Now, we move to capital gains. When we move to capital gains, the statute says, you exclude from capital gain treatment a capital asset as a capital asset property held by the taxpayer primarily for sale to customers in the ordinary course of its trade or business. So in addition to trade or business you have sale to customers and you have a somewhat different line of case and way of thinking about that with respect to sales of stock than we do for some other assets.
We have a traditional notion of is somebody a trader, I'm sorry, is somebody an investor, is somebody a trader? You can have a trader with a trade or business. You still may not have capital gains unless you're selling in the ordinary course of your business to customers.
To me, the most interesting part of the work Steve has done and it was in his first article, going back and looking at earlier history and saying, have we had a concept of customers that isn't quite right and is it possible that in the context of private equity funds, the way they normally carry on business with the amount of sales they do, that they may indeed be treated as selling to customers?

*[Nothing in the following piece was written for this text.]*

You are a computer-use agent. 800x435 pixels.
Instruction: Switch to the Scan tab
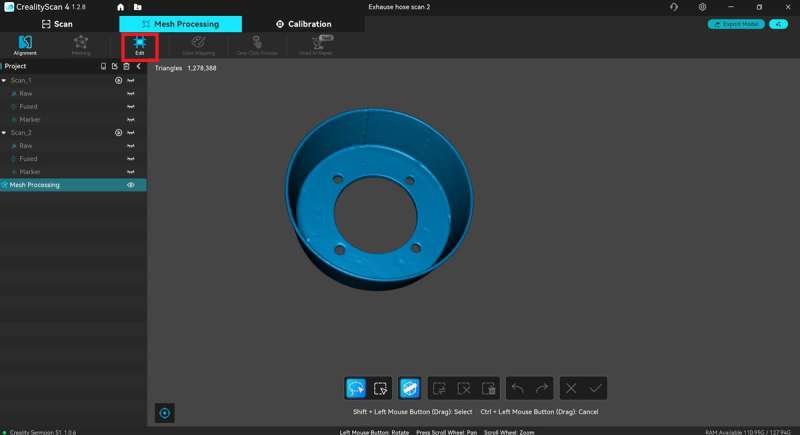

The risk here for the taxpayer side is if a private equity fund is indeed selling to customers such that it would be considered in the nature of a dealer, then the capital gains is affected because that then becomes ordinary. The effectively connected rule is affected because if you're a dealer then almost certainly the gain is attributable to the activity of being a dealer if it's a trade or business in the United States.
And finally, and this is the area I know the least so I want to be the most cautious but I think even unrelated business income tax is affected. Normally, tax-exempt is not going to be taxed on a sale of stock no matter what the trade or business aspect but if it's a dealer, then it's not clear to me that you're protected from UBIT.
I think that's all I would have to say at this point. I'm happy to chip in later.
MR. BERGIN: That's a good summary. Let me interrupt here for a second. We are sensitive to getting the audience engaged as quickly as possible. Everybody here is our guest. However, based on the -- I promised Steve that I would let him not feel as if he was isolated. And based on the amount of scribbling that's going on up here, I think it's only fair that I let the panelists engage each other before I get to the audience.
But we will get to you. I would ask that you please, Steve Shay said we are all lawyers up here. So with trepidation I ask that we try to keep our points brief so everybody can get in. Steve?
MR. ROSENTHAL: Well, thank you. And Chris, I don't think you helped me on the feeling isolated part.
MR. BERGIN: You're not. You're with me.
MR. ROSENTHAL: But you would give me an opportunity to answer some of the assertions that are made here. I've tried really hard to articulate my views in my articles. This topic is simply left unsaid in the private equity community. They don't want the topic generally discussed and there's been very little attention to the issues of how to look at private equity. And I've tried my best to get my views out there in writing.
On a few points, small points in order with respect to Patrick who said that he could think of no situation for attributing activities of a partner, a general partner, to a fund and then on to limited partners, that's just 702(b).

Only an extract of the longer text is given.